- Kategori
- Gündelik Yaşam
Sıkılganlar cemiyeti...

"Kasa kasa dizilip turuncuya boyanmış portakallar kadar sıkıldım!" diyor bir arkadaşım. "Neden?" diyorum, "Bilmiyorum" diyor, "Sürekli sıkılıyorum.". Sonra kendime bakıyorum, durum hiç de farklı değil! Sürekli birşeyler yapıyorum ama hala sıkılıyorum! Sıkıldıkça daha az tat alıyor, daha az tat aldıkça daha çok sıkılıyorum! Nereye kadar peki? Biz daha ne kadar sıkılacağız?

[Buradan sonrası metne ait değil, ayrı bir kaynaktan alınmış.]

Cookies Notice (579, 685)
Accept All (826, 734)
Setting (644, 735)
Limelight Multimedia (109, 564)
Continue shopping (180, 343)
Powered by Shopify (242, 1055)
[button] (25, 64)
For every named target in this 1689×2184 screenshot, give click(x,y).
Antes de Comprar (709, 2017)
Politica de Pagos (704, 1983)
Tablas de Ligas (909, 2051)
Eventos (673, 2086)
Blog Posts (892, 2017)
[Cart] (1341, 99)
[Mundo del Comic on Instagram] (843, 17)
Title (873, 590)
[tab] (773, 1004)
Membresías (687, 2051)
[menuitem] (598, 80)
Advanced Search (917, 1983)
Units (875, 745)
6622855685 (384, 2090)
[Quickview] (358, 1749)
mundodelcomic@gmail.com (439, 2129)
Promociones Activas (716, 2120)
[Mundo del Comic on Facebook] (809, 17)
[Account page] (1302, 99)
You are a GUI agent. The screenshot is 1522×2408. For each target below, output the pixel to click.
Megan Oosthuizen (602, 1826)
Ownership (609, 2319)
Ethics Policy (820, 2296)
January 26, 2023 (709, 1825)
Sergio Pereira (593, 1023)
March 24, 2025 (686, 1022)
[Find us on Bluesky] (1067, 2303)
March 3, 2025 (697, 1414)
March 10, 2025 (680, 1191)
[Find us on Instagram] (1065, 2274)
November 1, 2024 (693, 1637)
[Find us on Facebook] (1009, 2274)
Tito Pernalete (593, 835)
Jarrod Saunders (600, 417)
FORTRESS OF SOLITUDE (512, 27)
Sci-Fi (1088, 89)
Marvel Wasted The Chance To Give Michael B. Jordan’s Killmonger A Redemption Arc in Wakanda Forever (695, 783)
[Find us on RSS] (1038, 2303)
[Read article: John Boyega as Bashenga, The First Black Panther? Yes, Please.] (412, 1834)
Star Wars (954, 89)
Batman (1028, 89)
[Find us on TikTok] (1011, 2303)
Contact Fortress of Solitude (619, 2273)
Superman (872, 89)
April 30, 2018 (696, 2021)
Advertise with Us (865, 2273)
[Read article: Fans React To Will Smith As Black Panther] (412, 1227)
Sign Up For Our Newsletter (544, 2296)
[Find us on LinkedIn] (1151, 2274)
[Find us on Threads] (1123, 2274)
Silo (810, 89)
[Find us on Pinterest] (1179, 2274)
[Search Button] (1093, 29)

Okumaktan sıkılıyorum, yazmaktan sıkılıyorum, gezmekten, gülmekten; sohbetlerden, internetten, kedilerimden, kitaplarımdan, amaçlarımdan, işimden, okulumdan, bir türlü başlayamadığım tezimden, kıyafetlerimden, sabahları börek aldığım simit evinden, sigaramdan, bilgisayarımdan, odamdan, evimden, şehrimden, memleketimden... Herşeyimden sıkılıyorum!
Modern çağ bize pek çok imkan sundu. Herşey daha kolay şimdi, aynı zamanda daha sıkıcı... Her işi kolayca halledip sıkılmaya bol bol vaktimiz var. Sebep bu mu acaba?
Etrafıma bakıyorum, her yerde binlerce sıkılmış insan var. Bunun binlerce sebebi olsa bile en azından bir çıkış yolu olması gerekmez mi? Hepimiz Mazhar Osmanlık olmadığımıza göre? Enerjimiz mi tükeniyor, yoksa biz mi tükeniyoruz?
Bu yazıdan da sıkıldım, sizi de sıktım! Hoşçakalın.